40 million potted flowers, supplied by the state-owned Beijing Flowers & Trees Corp., were put in place in Beijing streets, approximately 5 million of which have been planted along the east–west axis of Chang'an Avenue, also known as the 'Avenue of Eternal Peace'. Flowers in Tiananmen Square were under 24-hour surveillance; Beijing Jinggong Red Flag factory began producing 2 million national flags for the celebrations. In Tiananmen Square itself, 56 "pillars of national unity" – each one symbolizing the 56 ethnic groups in China – were erected, with each containing fireworks for the night event on 1 October. 800,000 volunteers controlled crowds and maintained order while a further 30,000 provided translation services at subway and bus stations.

Mosquitoes, rats, flies, and cockroaches were the targets of professional exterminators – four unannounced night-time sweeps were carried out around Tiananmen Square in Beijing, including in the Forbidden City complex. The public was encouraged to support the eradication through red slogan banners along Beijing streets and alleys, in what The Times said was reminiscent of the Four Pests campaign. One of these slogans read: "Eradicate the four pests, stress hygiene. Cleanly, cleanly welcome National Day!"

Tiananmen Square was sealed off for the day on 29 August for the first rehearsals. Tens of thousands of fully costumed performers rehearsed on 16 September. The military also prepared, with several hundred vehicles rolling down Chang'an Avenue on 6 September. Parts of Beijing were closed down on 18 September for the final rehearsals of the anniversary parade. Police cleared streets and office buildings on the main roadways near Tiananmen Square from noon onwards for rehearsals that evening. State media went into overdrive; for example, highlighting how thousands of troops spent four months drilling to march in step on a mock practice ground with scale model of Chang'an Avenue, complete with the leadership reviewing stand. Following disruptions caused by the drills, which shut down roads and large parts of the Beijing Subway, Xinhua News Agency announced that the final rehearsal parade, scheduled for 26 September, was called off.

===Security===
The Sunday Times reported that "thousands of agents will stage a security clampdown exceeding anything seen for the 2008 Olympic Games". Police in Beijing and neighbouring provinces were in a heightened state of readiness, with night patrols by armed police lasting from 15 September until the end of the festivities. All basements in the city were subject to inspection by police, while some restaurants with roof terraces were not permitted to seat patrons on sides overlooking the street for the duration. However, despite the supposed high alert around Beijing, a man armed with a knife killed two people and injured 12 in the heart of Beijing on 17 September. Peter Ford of The Christian Science Monitor said that the stabbing incident had been played down locally. Following the attacks, however, knives were removed from sale at some stores such as Walmart and Carrefour.

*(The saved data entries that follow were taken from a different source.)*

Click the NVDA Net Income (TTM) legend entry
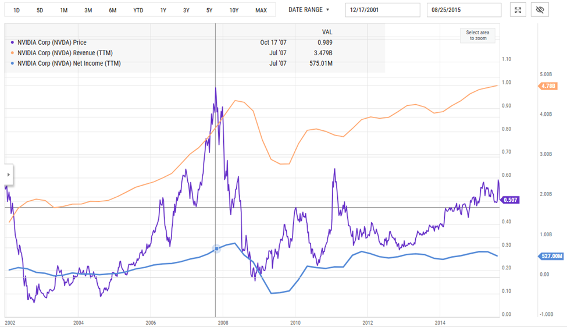 tap(69, 63)
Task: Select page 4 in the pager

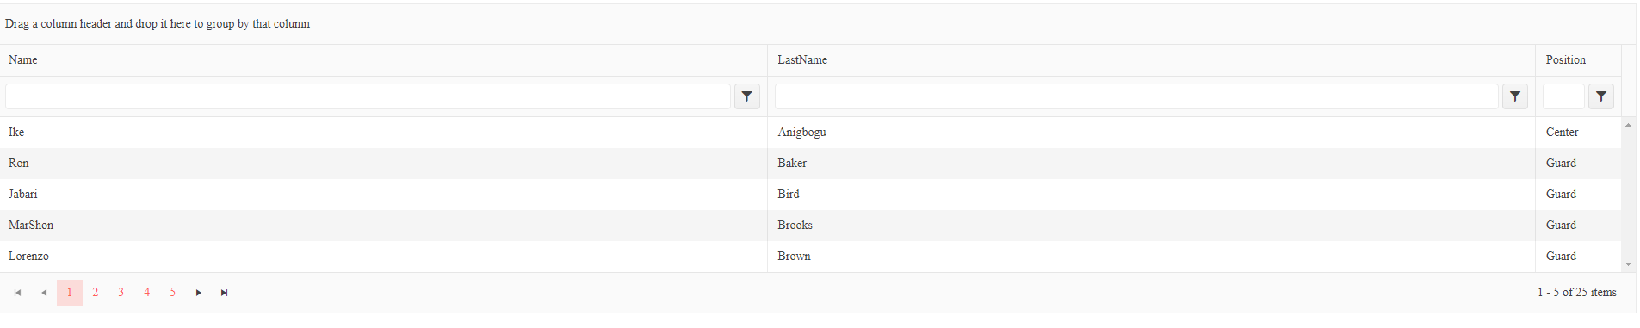Action: [x=147, y=293]
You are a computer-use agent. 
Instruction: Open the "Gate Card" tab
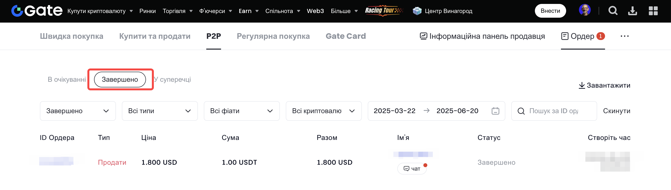coord(346,36)
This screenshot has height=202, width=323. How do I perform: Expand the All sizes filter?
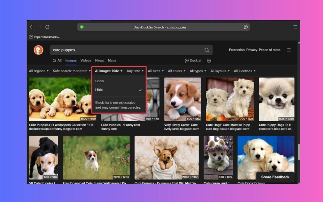point(155,71)
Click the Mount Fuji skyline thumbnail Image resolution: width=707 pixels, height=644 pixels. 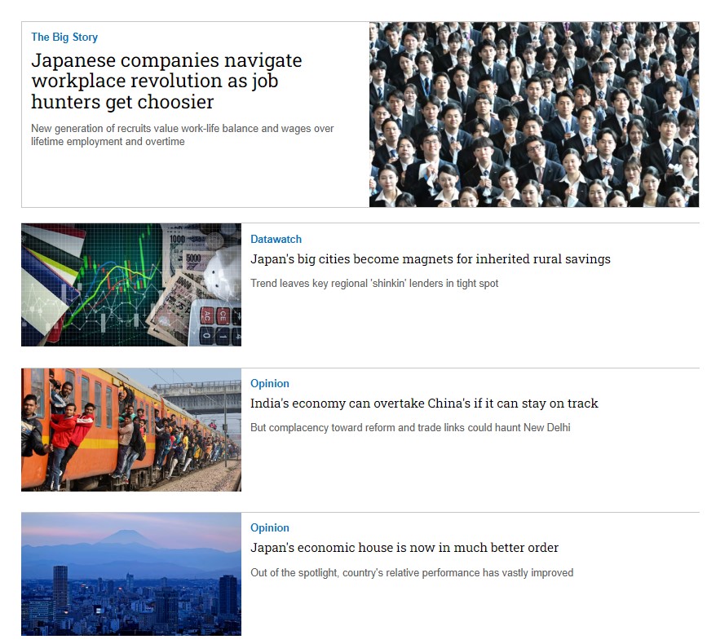tap(131, 574)
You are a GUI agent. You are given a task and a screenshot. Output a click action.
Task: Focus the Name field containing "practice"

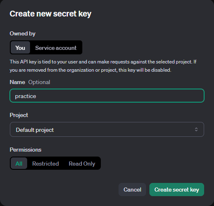[107, 96]
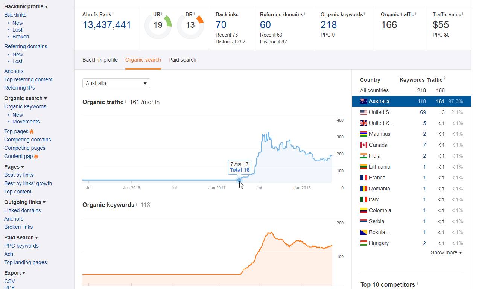Click the info icon beside Organic traffic heading
The height and width of the screenshot is (289, 482).
[x=126, y=102]
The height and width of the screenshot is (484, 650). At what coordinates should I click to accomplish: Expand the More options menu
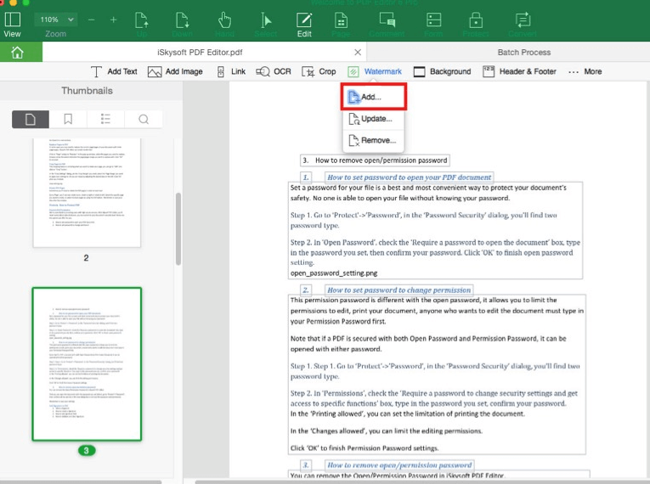tap(585, 72)
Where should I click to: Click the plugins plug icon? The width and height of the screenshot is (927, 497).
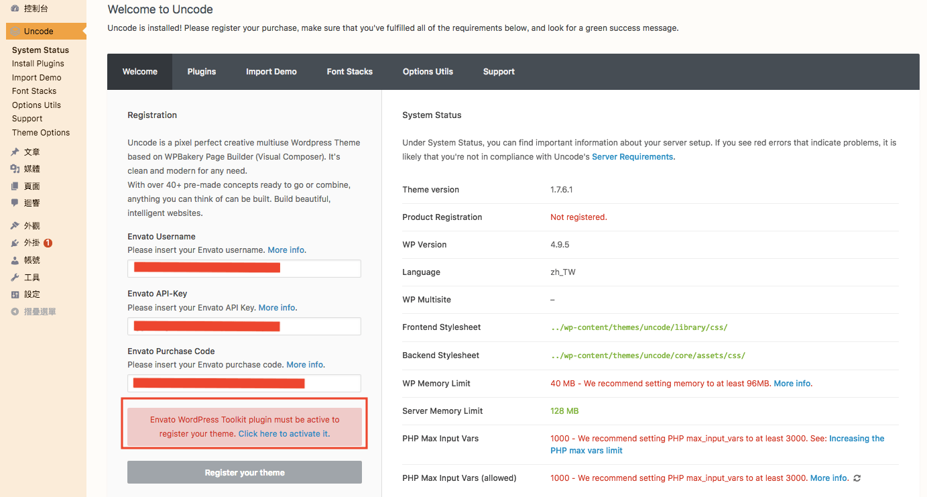(15, 243)
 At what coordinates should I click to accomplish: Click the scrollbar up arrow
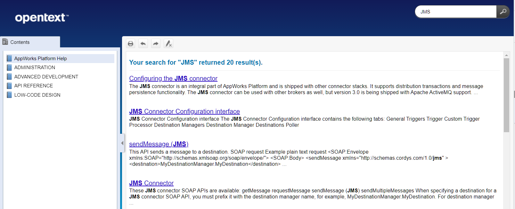click(506, 55)
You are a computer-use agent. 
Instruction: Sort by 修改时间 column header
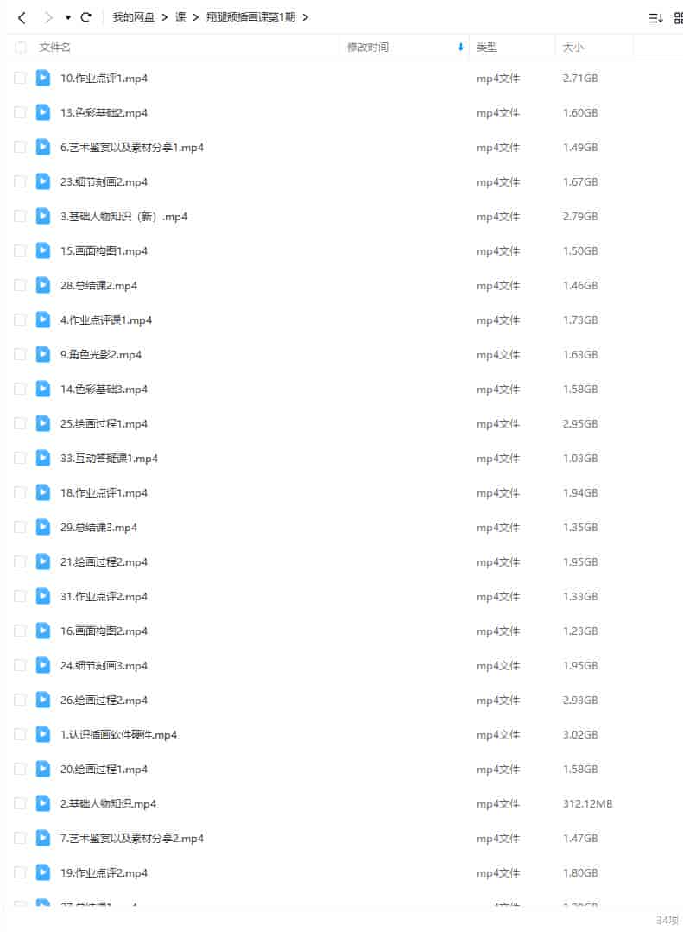367,47
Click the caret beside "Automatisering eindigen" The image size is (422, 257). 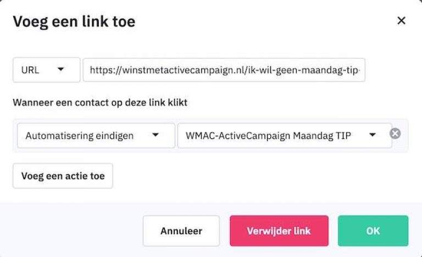tap(156, 135)
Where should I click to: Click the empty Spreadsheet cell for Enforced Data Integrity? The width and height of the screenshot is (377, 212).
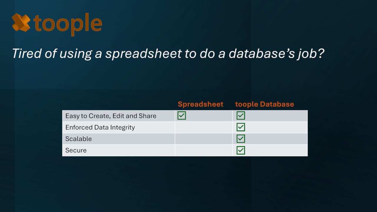pyautogui.click(x=204, y=127)
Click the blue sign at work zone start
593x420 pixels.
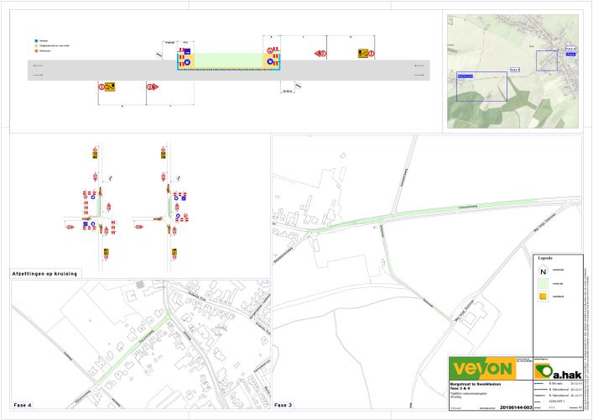coord(185,52)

Thousands of paramilitary officers were deployed at bridges, road tunnels and other strategic points in the city. Residents were warned that if they stepped out onto balconies along the route, they might be shot. 30,000 people with tickets were invited to watch the event, but others were encouraged to watch it on television to "avoid complications."

The Times says the authorities engaged counter-terrorist units and informers in districts where Xinjiang Muslims live, placed Tibetan Buddhists under surveillance, and arrested dissidents. Peasants coming to the capital to present their grievances as petitions were blocked, while the government ordered the search of all cars entering Beijing. The security drives organised by the Ministry of Public Security in Beijing, as well as neighbouring Hebei, Liaoning, Shandong and Shanxi provinces, the Inner Mongolian Autonomous Region and the Tianjin Municipality was dubbed a "Security Moat" by a senior official. The official said the "safety of China's National Day celebrations and stability in Beijing was of overriding importance." The Times reported Internet users claiming censorship had been tightened; many sites had been blocked, among them Facebook and Twitter. One media analyst said that the authorities upgraded their technology to block free proxy services and were trying to block any free proxy services and VPNs during the week prior to the anniversary.

Other security arrangements in place included relocation of mailboxes and newspaper stands along Chang'an Avenue and the closure or restricted opening of some of the hotels along the route (ex. the Beijing Hotel, the Beijing News Plaza Hotel, and the Beijing International Hotel). Other hotels on Chang'an Avenue closed guest rooms facing the main road during the celebrations.

==Media==
The government established a media centre from 22 September until 2 October at the Media Center Hotel catering for journalists covering celebrations. The centre's deputy, Zhu Shouchen, said they received applications from more than 4,500 journalists around the world, including some 1,300 journalists from 346 media organisations in 108 countries. Almost 400 of them were said to be from Hong Kong, Macau, and Taiwan.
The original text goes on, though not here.